Applications software helps enable the efficient management of core business functions. Products include customer relationship management (CRM) applications that manage billing, delivery, sales, and services solutions and enterprise resource planning (ERP) applications that automate and integrate important global business processes such as manufacturing, accounts receivable, purchasing, transportation, and human resources. The remainder of software revenues comes from software license updates and product support services.

The rest of the company’s revenues are derived from software support services, such as consulting services that help customers deploy ORCL’s software products; applications and maintenance services for customers deploying software products from a data center facility, and training, education, and certification programs.

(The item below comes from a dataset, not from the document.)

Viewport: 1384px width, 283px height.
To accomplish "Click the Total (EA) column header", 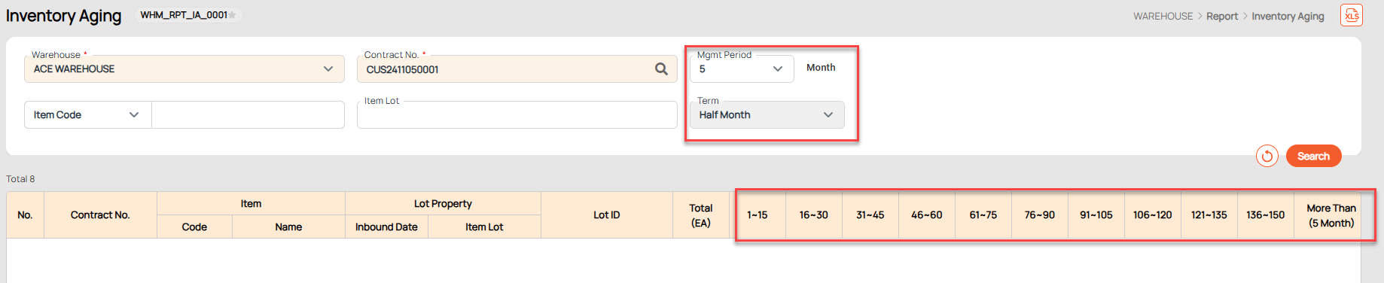I will click(x=700, y=215).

ORCL’s recent success has largely been the result of its ability to integrate acquisitions and realize synergies [as it turns] to acquisitions to drive growth. It acquired PeopleSoft for $11.1 billion in 2005 in a well-publicized hostile takeover. It paid $6.1 billion in 2006 for Siebel Systems. Last quarter it paid $3.3 billion to acquire Hyperion Solutions.

Revenue contributions from these acquisitions are substantial, yet their true value lies in the breadth of products and services they provide. PeopleSoft significantly augmented ORCL’s ERP offerings. Siebel Systems instantly made ORCL a market leader in CRM software.

By acquiring companies with established expertise and brand awareness in key areas, ORCL has been able to speed its entry and growth into new and under-tapped markets. Cross-selling opportunities have led to market share gains at the [expense] of rivals such as SAP, IBM, and Microsoft. It very recently acquired Agile Software and plans to acquire Bharosa, Inc. soon.

Yet the company also continues to improve existing products. For example, it recently introduced the next generation Oracle Fusion Middleware and launched Oracle Database 11g, the latest version of its leading database software.

Fiscal 2007 total revenues rose 25% to $18 billion. The software and services segments gained 23% and 33%. Pro forma operating profit margin improved 39 basis points from the prior year to 40.76%, [while] pro forma net income jumped 25% to $5.31 billion or $1.01 per share.

(The stock closed just above $19 Monday, less than 10% below its 52-week high—Editor.)